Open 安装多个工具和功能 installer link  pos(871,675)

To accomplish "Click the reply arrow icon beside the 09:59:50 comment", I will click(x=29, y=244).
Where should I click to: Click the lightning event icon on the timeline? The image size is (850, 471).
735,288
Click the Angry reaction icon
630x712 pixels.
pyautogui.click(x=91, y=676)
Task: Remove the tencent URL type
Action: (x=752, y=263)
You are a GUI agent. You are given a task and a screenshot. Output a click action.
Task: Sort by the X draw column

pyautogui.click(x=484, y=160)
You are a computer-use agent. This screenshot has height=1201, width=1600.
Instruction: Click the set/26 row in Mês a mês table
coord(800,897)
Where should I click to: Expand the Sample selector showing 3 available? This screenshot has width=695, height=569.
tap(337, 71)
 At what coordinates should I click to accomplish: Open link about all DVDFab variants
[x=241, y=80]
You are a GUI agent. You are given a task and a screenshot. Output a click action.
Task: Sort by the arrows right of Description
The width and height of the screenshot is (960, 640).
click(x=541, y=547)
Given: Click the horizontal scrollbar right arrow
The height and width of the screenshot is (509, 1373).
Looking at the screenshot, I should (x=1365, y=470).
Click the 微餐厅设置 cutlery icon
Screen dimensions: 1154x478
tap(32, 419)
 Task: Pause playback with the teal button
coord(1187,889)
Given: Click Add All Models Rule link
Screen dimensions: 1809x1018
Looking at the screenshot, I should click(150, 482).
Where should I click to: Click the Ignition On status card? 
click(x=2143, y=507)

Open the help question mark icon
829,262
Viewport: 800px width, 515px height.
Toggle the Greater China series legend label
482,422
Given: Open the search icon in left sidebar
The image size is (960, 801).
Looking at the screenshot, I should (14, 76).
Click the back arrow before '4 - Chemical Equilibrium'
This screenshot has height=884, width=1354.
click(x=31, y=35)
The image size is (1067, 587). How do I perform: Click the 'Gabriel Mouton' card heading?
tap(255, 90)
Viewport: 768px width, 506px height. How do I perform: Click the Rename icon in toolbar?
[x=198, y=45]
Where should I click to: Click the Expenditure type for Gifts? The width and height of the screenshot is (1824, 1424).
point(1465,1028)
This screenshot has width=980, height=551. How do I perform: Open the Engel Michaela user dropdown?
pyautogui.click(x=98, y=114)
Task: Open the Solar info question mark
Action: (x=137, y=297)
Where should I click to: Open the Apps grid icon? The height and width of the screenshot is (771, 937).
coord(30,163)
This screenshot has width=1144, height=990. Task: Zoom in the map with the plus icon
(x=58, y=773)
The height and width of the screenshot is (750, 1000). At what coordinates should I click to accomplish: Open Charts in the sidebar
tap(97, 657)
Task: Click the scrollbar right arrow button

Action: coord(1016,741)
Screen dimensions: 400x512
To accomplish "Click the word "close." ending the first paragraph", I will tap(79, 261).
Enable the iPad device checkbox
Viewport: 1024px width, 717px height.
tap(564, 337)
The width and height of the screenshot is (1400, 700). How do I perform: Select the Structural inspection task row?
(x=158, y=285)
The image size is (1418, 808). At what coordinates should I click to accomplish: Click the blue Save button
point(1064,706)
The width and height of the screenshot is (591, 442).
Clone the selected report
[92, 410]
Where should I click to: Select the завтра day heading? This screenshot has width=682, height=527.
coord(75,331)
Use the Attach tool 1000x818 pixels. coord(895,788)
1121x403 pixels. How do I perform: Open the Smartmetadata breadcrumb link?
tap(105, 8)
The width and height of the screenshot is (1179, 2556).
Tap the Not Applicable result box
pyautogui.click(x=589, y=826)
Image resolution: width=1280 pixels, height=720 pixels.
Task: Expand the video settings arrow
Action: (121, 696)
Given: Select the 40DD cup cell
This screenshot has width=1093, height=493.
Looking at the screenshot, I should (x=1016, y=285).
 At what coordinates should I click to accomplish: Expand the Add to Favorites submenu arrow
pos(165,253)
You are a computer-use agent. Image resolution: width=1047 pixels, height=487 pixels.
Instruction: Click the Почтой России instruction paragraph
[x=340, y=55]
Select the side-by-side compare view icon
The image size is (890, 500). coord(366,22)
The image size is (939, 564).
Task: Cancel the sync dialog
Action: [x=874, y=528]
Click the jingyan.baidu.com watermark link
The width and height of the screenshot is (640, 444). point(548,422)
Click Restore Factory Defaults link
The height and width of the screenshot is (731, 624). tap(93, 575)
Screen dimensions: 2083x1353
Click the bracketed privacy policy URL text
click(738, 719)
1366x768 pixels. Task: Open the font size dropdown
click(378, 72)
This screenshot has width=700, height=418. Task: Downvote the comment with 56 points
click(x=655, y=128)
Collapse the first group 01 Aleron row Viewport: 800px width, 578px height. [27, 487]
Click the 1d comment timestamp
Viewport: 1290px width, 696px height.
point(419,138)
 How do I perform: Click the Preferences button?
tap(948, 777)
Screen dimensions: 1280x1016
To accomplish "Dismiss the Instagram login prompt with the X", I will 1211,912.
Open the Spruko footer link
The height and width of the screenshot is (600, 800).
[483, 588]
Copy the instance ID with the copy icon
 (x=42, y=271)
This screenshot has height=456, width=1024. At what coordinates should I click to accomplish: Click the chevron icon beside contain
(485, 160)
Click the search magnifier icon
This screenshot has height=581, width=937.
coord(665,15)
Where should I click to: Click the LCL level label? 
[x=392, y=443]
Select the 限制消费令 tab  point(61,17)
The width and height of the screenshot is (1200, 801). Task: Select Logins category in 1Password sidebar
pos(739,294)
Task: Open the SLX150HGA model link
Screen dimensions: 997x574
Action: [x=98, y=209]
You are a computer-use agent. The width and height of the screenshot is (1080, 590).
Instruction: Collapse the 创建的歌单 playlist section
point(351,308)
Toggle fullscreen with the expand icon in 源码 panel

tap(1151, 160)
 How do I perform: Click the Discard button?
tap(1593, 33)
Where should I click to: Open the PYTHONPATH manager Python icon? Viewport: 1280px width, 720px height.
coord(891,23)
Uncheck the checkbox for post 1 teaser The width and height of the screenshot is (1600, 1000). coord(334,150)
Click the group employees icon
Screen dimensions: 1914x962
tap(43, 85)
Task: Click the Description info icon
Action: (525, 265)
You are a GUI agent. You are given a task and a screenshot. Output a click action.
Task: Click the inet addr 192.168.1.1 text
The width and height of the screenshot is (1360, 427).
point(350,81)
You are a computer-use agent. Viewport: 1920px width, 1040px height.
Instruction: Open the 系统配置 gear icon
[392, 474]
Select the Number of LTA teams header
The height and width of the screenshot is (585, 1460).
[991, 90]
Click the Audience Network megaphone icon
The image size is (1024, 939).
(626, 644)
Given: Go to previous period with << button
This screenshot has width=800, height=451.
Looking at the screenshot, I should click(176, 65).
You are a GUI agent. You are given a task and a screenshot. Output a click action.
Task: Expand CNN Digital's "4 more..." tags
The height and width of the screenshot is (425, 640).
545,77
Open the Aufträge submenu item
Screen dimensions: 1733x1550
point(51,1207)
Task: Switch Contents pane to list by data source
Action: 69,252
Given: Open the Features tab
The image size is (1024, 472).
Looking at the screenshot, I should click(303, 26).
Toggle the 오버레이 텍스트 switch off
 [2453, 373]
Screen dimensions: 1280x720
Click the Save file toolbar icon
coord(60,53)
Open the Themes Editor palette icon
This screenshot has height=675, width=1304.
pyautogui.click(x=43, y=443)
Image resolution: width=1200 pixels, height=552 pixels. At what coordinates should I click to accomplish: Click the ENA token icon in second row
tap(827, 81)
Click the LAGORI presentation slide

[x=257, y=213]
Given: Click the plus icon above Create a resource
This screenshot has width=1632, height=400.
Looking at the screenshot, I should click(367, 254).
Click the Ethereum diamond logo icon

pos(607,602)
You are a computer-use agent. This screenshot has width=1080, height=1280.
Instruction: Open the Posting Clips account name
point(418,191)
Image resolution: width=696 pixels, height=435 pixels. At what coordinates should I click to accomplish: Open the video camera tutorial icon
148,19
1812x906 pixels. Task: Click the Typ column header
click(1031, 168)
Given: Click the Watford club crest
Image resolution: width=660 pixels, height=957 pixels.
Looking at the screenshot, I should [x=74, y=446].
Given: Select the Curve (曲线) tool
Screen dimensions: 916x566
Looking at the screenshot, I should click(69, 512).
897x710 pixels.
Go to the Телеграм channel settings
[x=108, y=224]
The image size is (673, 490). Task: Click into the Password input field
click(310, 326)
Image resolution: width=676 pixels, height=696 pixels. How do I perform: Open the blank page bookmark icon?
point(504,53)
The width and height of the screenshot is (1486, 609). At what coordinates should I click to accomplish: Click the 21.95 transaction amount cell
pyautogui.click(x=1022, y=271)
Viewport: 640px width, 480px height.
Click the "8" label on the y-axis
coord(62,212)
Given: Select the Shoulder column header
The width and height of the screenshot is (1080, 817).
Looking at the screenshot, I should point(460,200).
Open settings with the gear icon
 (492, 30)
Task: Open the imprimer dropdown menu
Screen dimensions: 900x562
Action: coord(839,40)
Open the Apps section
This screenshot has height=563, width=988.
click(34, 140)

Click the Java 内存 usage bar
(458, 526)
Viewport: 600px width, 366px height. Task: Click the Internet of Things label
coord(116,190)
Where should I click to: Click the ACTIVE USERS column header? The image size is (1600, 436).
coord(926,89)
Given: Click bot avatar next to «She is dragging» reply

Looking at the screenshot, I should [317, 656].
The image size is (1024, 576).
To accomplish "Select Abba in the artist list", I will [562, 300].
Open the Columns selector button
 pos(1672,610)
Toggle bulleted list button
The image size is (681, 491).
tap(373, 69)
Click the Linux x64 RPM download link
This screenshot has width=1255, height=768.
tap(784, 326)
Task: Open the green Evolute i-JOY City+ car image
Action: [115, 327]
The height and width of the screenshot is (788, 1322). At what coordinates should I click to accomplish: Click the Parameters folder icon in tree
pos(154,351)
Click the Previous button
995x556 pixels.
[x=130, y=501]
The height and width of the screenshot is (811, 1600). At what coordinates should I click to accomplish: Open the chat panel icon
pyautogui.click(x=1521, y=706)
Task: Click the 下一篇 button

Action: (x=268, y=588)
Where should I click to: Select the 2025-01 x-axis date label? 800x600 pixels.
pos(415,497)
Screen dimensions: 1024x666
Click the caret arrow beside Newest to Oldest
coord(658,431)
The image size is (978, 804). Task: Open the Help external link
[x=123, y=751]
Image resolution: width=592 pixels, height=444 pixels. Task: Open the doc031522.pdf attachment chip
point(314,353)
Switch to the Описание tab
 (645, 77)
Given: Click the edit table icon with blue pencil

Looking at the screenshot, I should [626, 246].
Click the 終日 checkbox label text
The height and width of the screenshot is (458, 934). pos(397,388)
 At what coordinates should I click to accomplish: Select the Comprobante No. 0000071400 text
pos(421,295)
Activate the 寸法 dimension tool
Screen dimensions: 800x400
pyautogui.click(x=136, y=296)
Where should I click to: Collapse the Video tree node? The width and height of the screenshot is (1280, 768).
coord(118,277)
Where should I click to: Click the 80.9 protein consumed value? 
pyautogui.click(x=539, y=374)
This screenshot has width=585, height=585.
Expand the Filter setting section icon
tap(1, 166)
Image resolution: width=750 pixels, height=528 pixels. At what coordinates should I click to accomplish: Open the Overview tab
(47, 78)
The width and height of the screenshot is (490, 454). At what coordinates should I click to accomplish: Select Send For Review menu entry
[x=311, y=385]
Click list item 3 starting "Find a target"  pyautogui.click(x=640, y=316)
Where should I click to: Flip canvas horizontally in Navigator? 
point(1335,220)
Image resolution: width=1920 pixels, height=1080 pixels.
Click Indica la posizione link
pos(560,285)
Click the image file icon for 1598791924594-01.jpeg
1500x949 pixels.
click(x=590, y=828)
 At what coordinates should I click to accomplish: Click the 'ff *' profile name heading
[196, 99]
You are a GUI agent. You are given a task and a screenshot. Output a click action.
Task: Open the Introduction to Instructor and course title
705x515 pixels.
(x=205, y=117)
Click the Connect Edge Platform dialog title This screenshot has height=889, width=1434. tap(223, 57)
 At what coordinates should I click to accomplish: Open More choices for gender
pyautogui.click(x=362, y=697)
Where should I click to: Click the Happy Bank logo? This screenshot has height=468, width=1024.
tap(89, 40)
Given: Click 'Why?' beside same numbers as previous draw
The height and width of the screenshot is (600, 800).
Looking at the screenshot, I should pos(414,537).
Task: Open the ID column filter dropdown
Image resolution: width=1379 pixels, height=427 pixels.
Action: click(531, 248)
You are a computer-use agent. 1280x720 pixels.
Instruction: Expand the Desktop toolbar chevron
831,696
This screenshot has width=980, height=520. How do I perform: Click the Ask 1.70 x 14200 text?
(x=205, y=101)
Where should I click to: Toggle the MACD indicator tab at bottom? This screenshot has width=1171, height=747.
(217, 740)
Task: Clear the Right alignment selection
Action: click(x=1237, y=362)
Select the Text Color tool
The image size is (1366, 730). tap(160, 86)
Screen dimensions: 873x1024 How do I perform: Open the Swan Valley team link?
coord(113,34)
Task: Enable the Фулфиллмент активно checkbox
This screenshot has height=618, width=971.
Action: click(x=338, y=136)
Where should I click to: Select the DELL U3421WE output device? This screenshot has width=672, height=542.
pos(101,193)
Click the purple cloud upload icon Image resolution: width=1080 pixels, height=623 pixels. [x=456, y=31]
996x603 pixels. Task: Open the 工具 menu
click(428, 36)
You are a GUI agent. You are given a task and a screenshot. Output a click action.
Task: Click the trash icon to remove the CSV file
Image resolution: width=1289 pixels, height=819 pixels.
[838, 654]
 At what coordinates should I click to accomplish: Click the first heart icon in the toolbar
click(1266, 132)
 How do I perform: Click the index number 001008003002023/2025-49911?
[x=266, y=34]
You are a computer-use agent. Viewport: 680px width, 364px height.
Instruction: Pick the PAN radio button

************

All lines above in which the word "search" occurs should be identified and copied.

(Solution for this problem)
Given: Open the search icon in left sidebar
Click the search magnifier icon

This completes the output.